Alcohol brings to the surface what is already there. If we are violent drunks, it's not alcohol that is to blame, but something else in our culture. If we acknowledge this, we have to ask ourselves some hard questions about our society. It's much easier to blame the booze.
Opposition to longer hours
And so we get the moral opposition to longer licensing hours, even though every shred of independent research demonstrates emphatically that there is no correlation whatsoever between the availability of alcohol and people's propensity to drink to excess. The biggest correlation with excessive drunkenness is with a country's attitude to drink: where it is treated as a problem, people come to regard it as such. Where the state has a relaxed attitude to alcohol, people are less likely to form a dysfunctional relationship with it.
Look at Australia. Forty years ago pubs closed at six o'clock, and people drank themselves stupid at last orders, spilling into the streets to create chaos. Pubs now open till 2am. While the Aussies still share our fondness for drink, there is far less anti-social behaviour than there was under the old laws, or than there still is in the UK.

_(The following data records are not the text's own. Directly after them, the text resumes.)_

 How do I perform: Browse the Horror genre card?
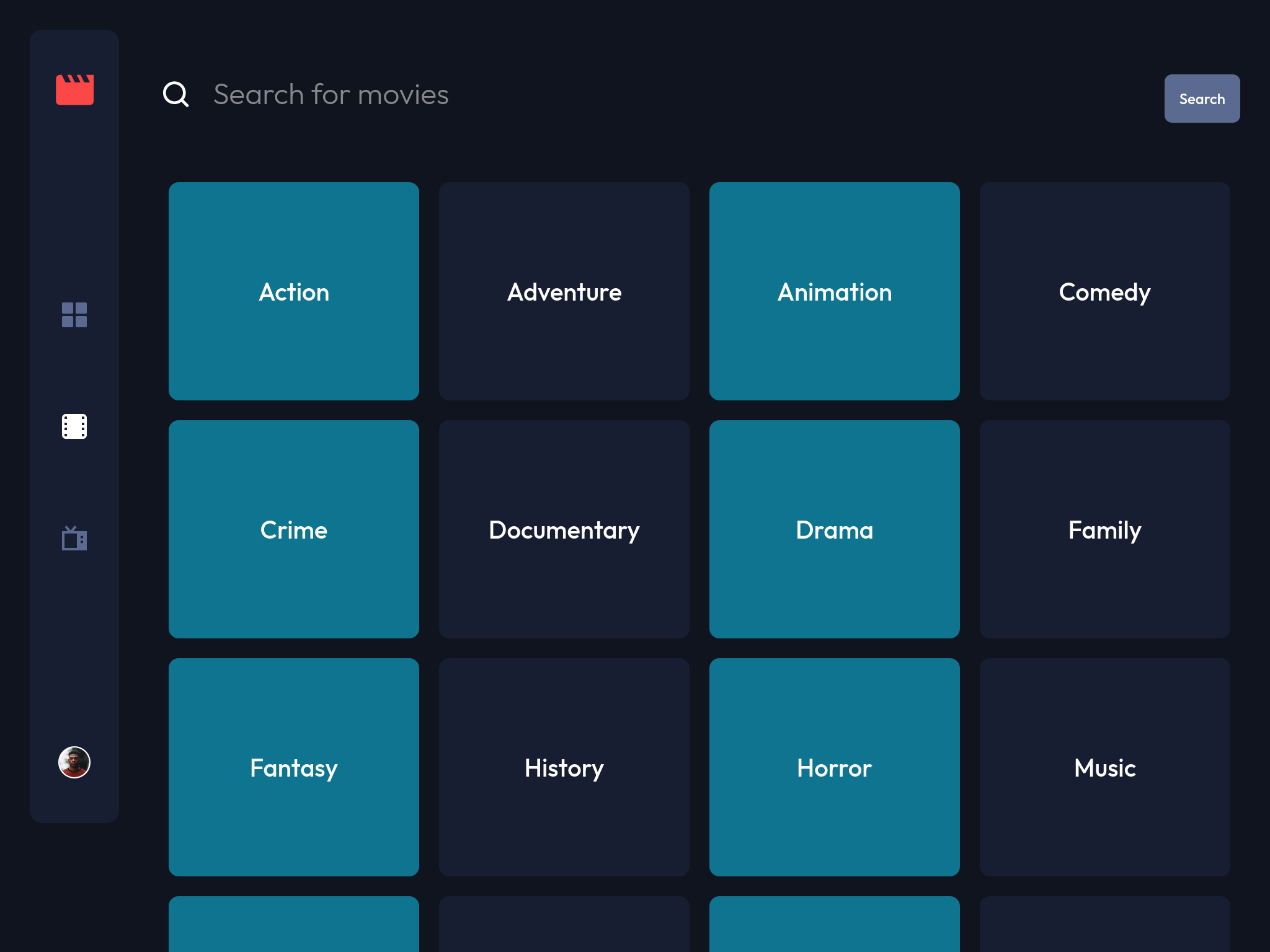[835, 767]
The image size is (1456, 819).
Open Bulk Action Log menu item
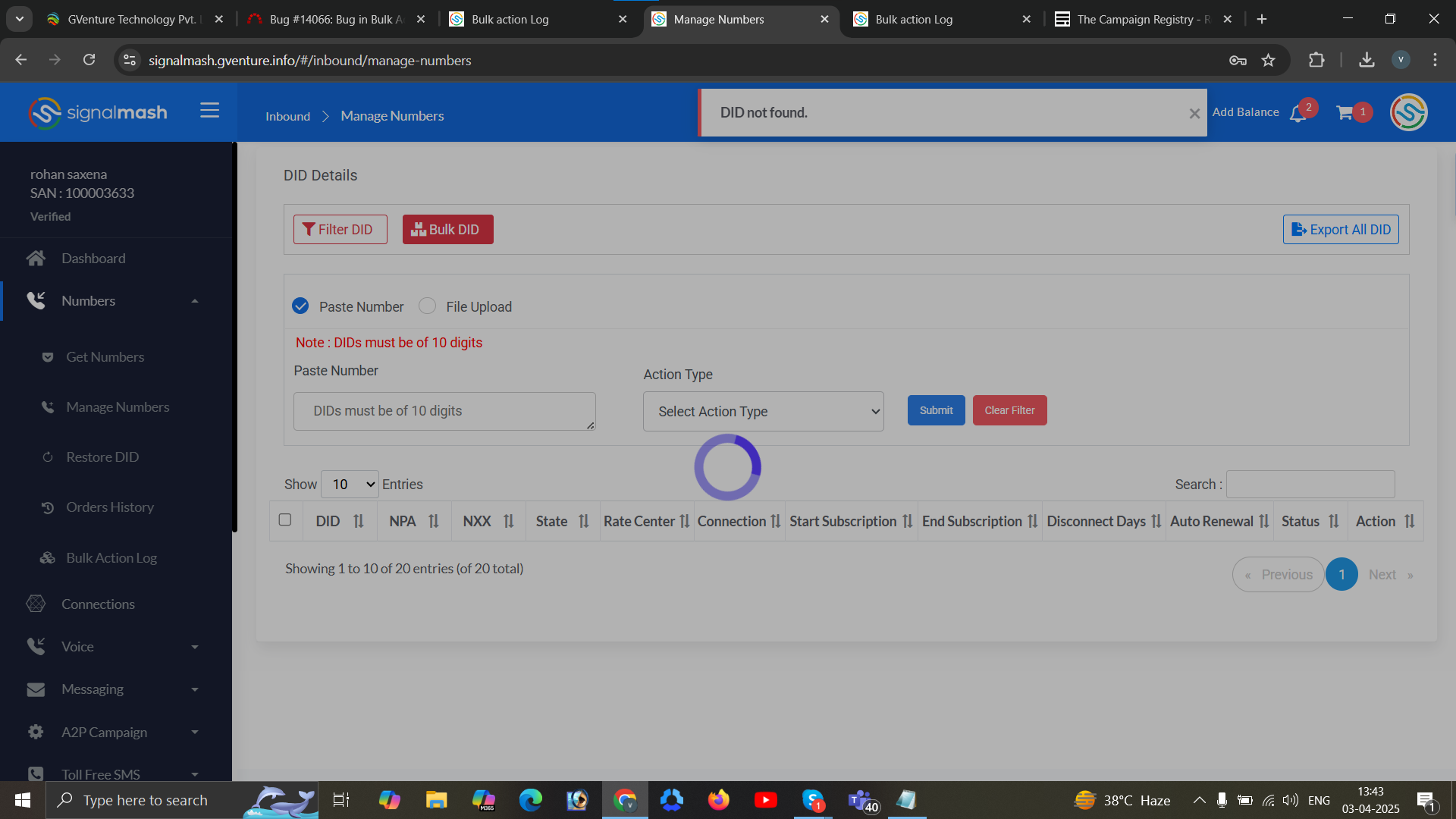pos(111,558)
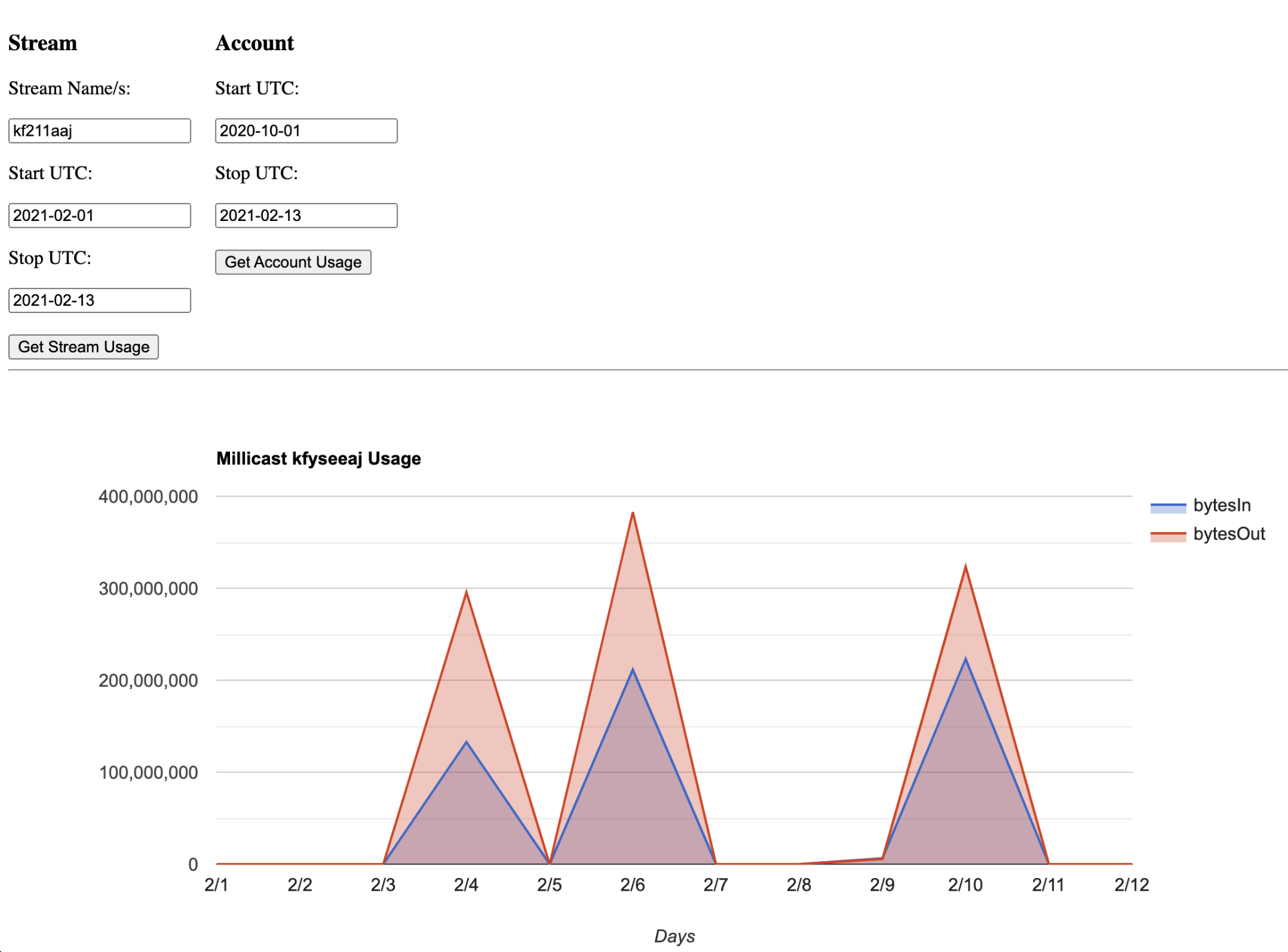Click the bytesOut peak on 2/6
1288x952 pixels.
pos(633,513)
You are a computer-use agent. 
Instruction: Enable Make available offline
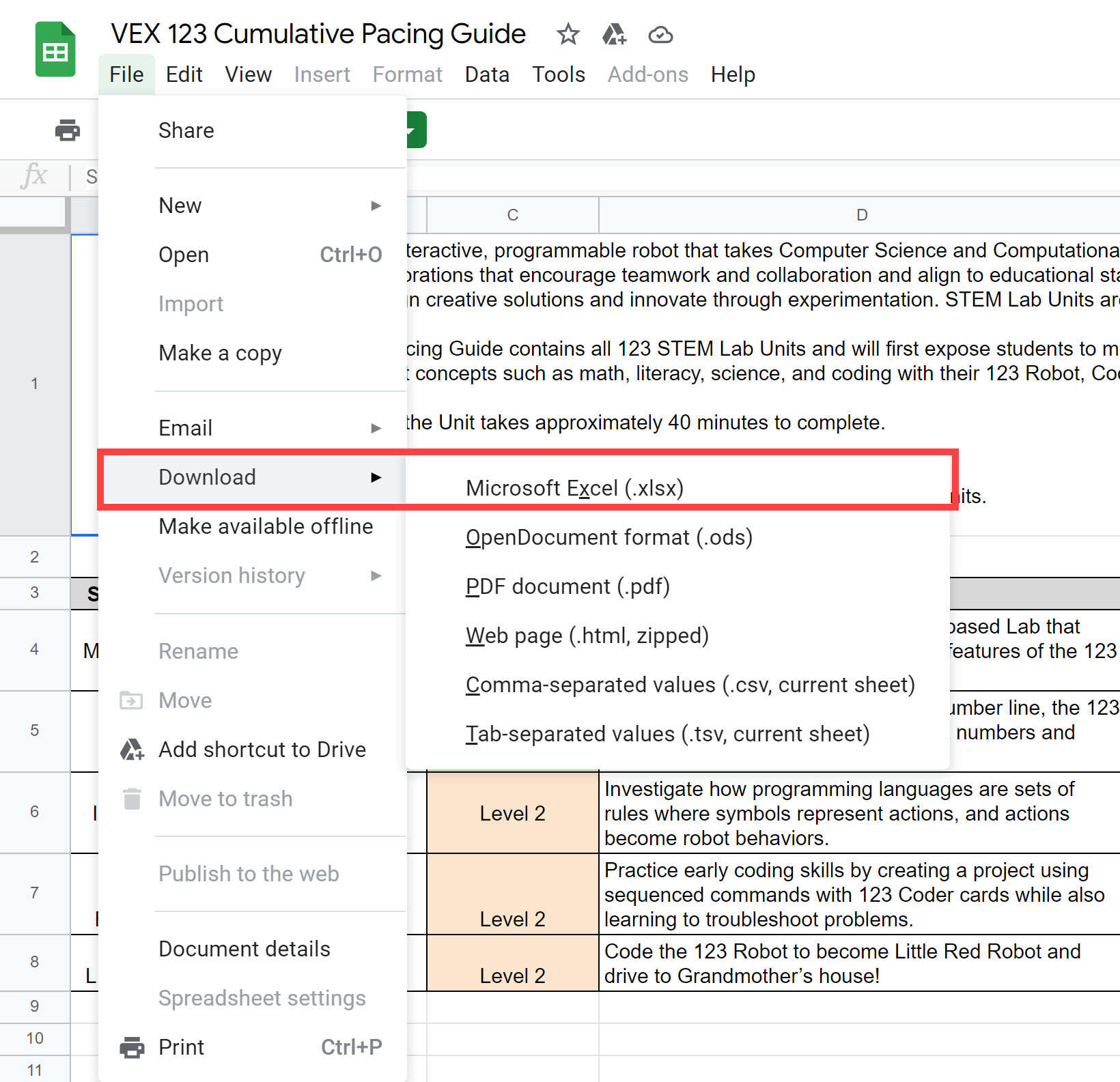(266, 526)
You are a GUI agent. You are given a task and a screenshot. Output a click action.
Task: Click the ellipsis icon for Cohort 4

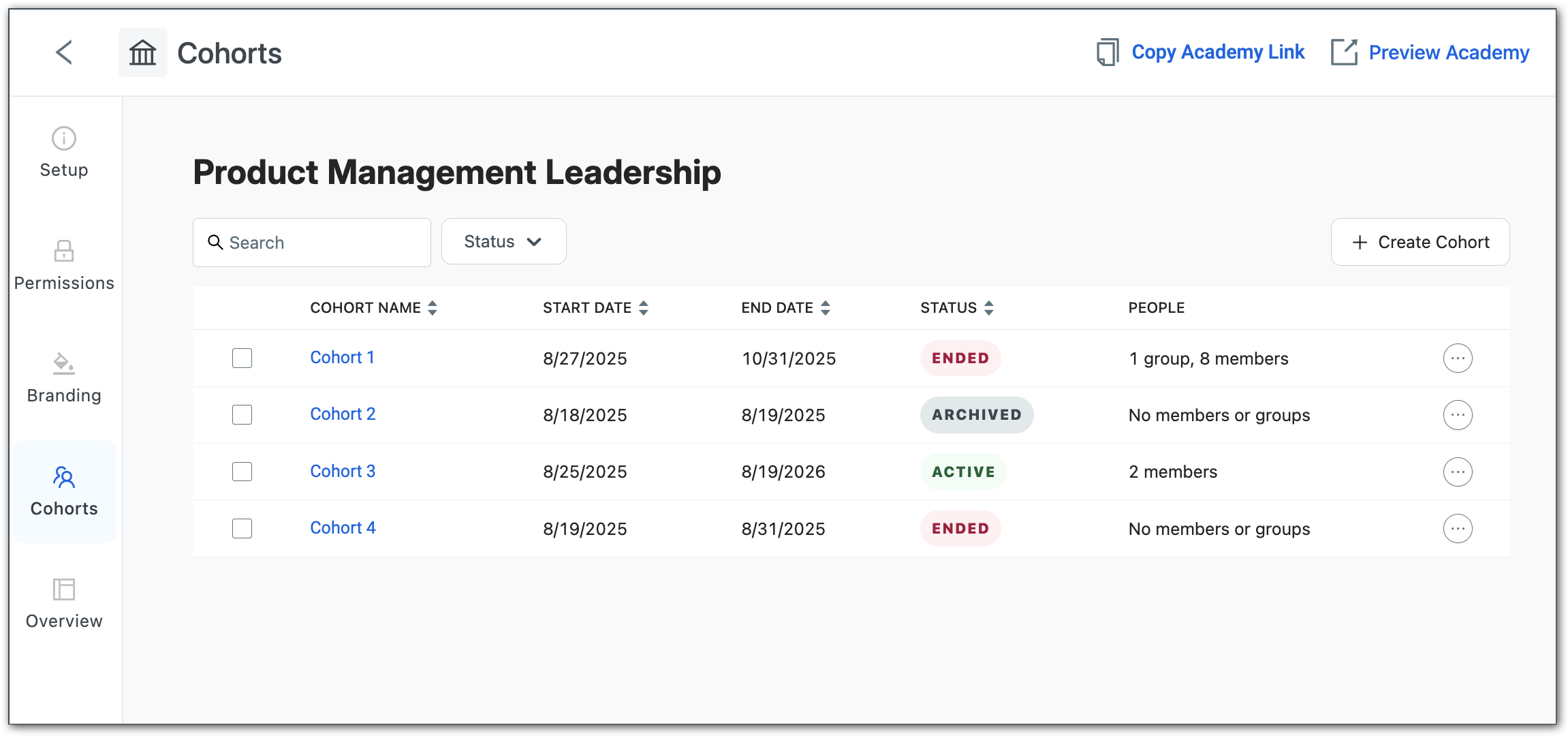pyautogui.click(x=1457, y=529)
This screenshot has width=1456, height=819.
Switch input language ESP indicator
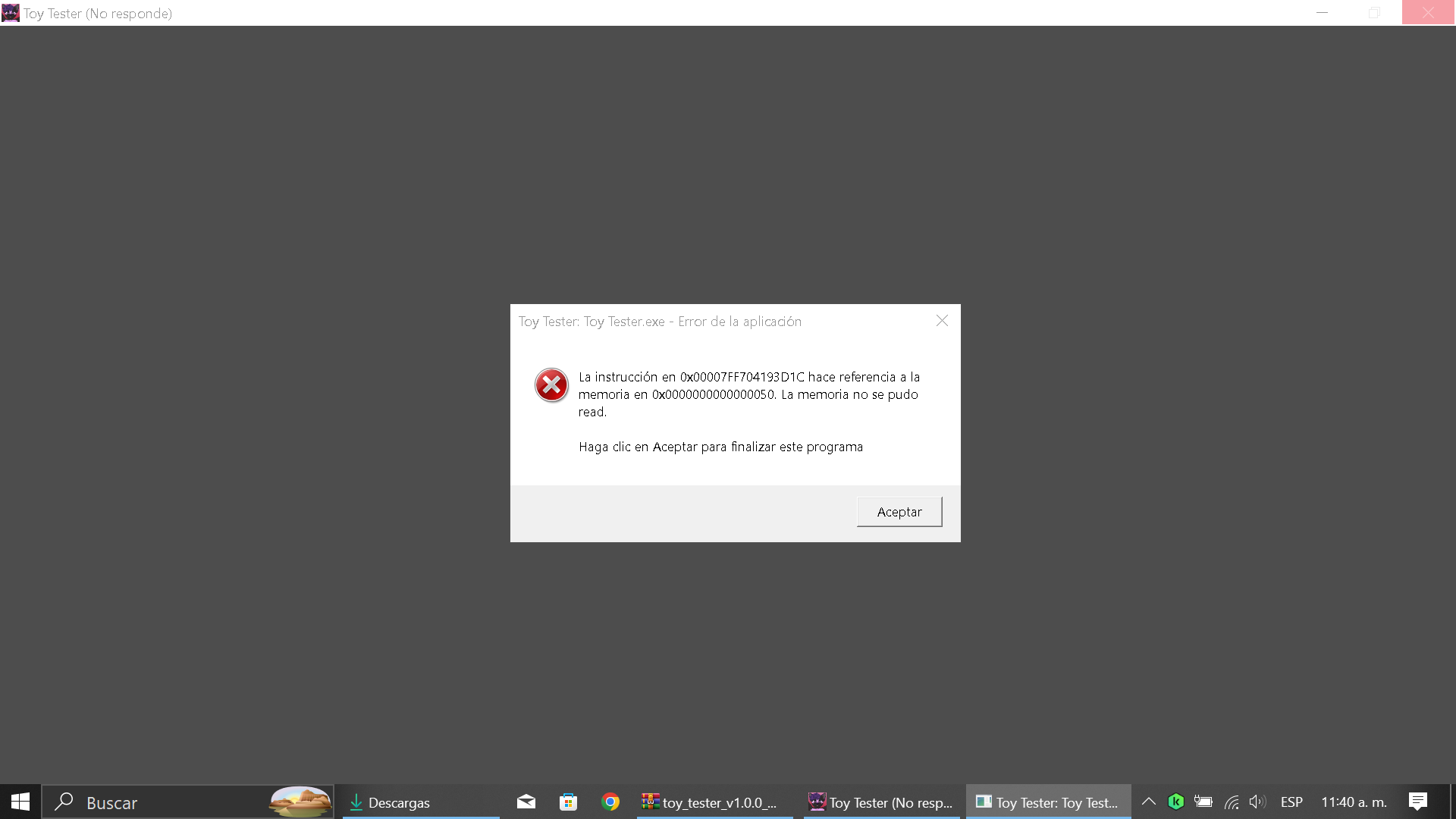(1291, 802)
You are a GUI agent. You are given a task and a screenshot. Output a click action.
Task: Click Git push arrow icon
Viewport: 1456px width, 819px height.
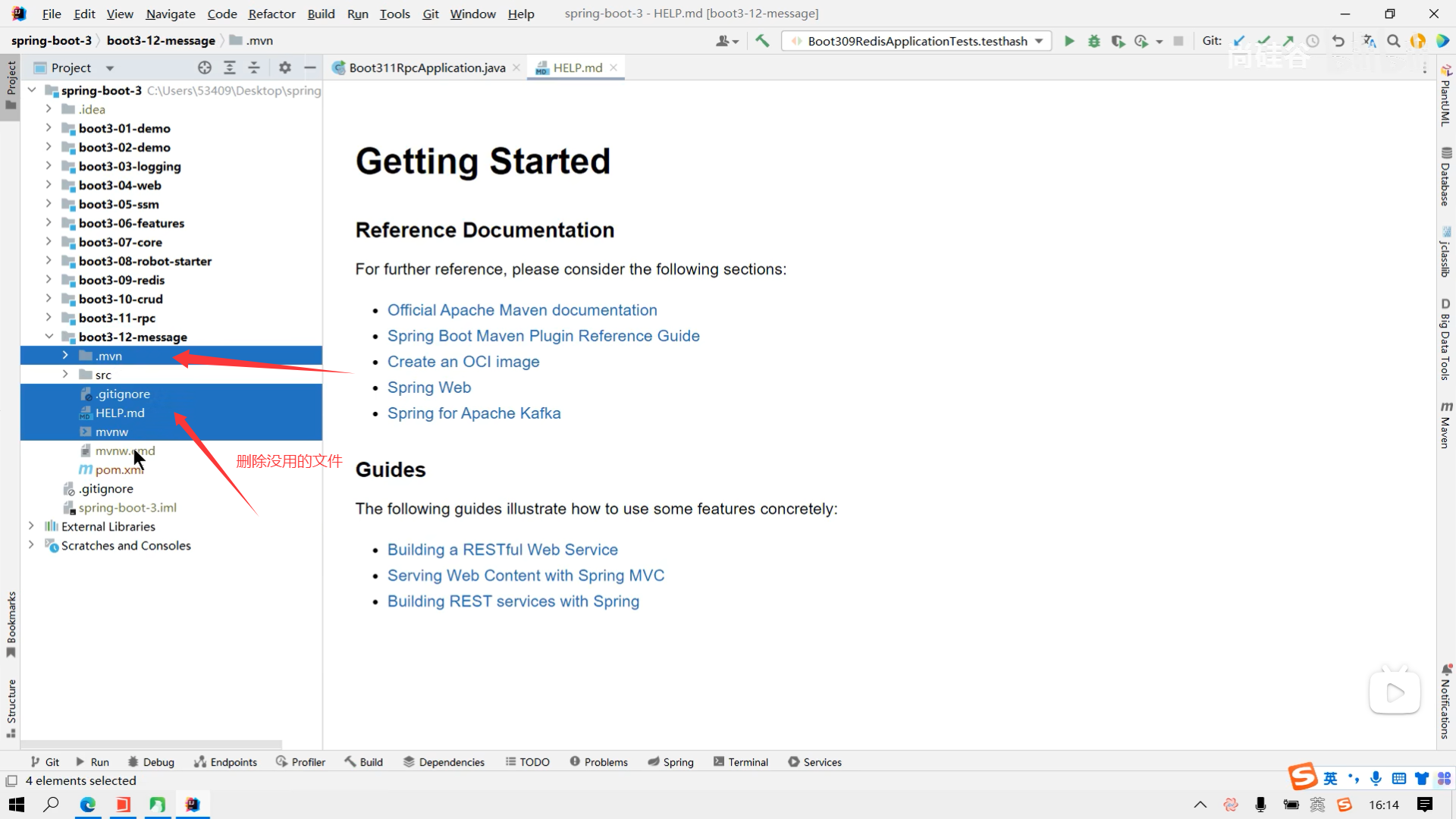pyautogui.click(x=1288, y=41)
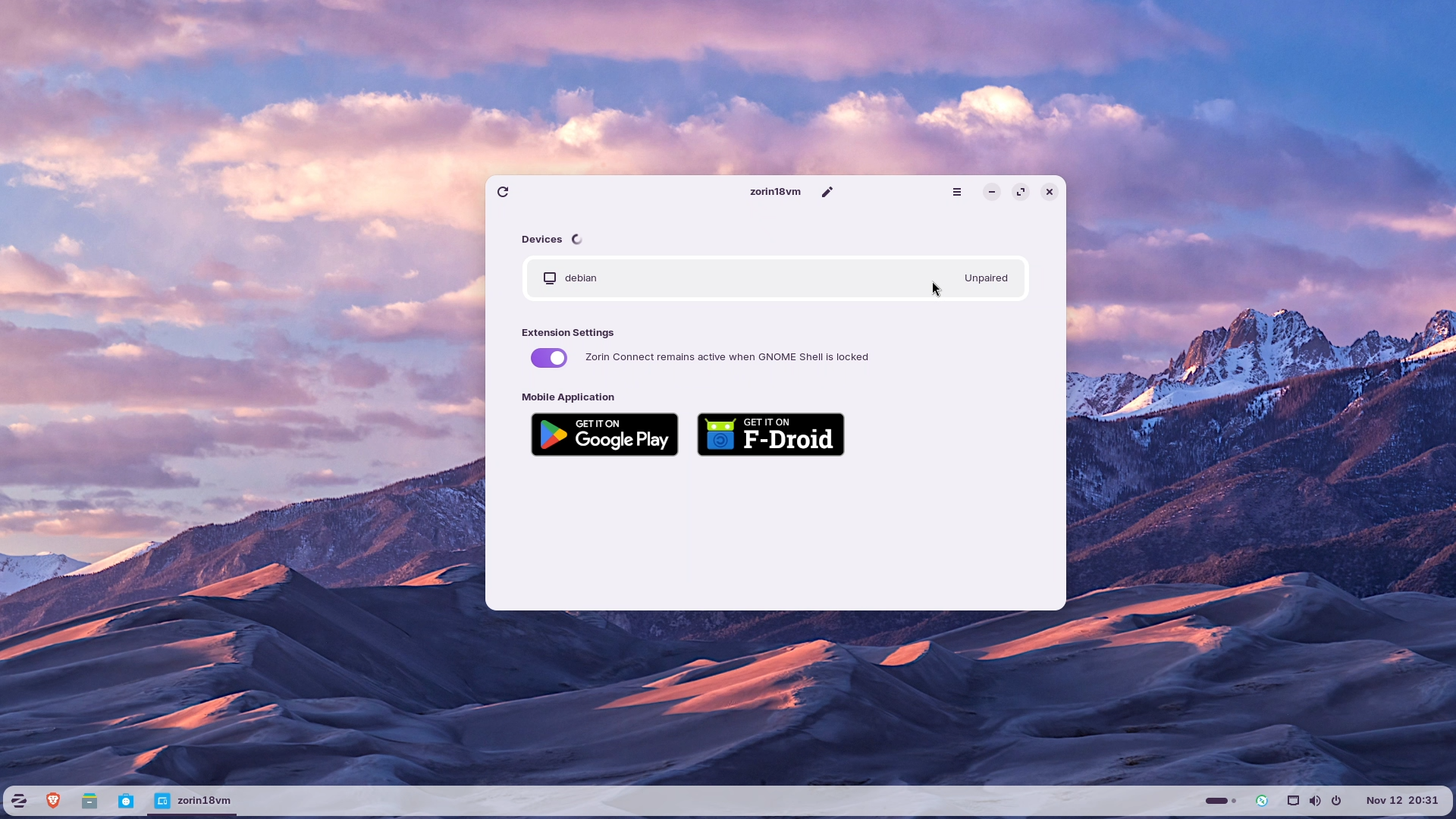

The more we treat drinkers like criminals, the greater the likelihood that they will be. Imagine sitting outside a pub on a sunny Sunday afternoon, having two or three pints. Imagine your mood. Now imagine there is a line of policemen standing in front you, not intervening yet but making their presence felt. Imagine your mood now. When we make young drinkers feel that what they are doing is wrong, that they shouldn't be doing it, the more we encourage them to say 'f*** you, I deserve this, it's my right to get hammered, and anyway what are you going to do about it?
Editorial sleight-of-hand
The growing media focus on this problem, for example, with TV programmes following the police around on a Friday night, only makes it worse. If you're with the police, then you're going to see the worst of whatever happens. But through editorial sleight-of-hand, the experience of the police and the experience of an average punter become confused. So 'normal people feel less encouraged to go out, and the anti-social element increasingly sees this behaviour as the norm, as what is expected of them.
In the programme about Barnsley, the reporter in the back of the police van said: 'It's a quarter to midnight, and we're just getting our first reports of trouble. She seemed to think this confirmed how terrible things were. She didn't comment on the obvious corollary of this that tens of thousands of people had been drinking peacefully for hours with no reports of trouble until the pubs started closing.
The alcohol industry does need to take responsibility for problem drinking. It's right that we are seen to take steps to prevent promotions that encourage drunkenness for its own sake. But it's vital that at the same time, the industry takes a stand against misinformation and hysteria. It seems as though we are scared to defend ourselves, scared of arguing the case for drinking. Unless we respond firmly to unfair criticism, we will find ourselves walked all over by people who are not actually interested in sustaining a healthy drinking culture, and problem drinking will, paradoxically, only get worse.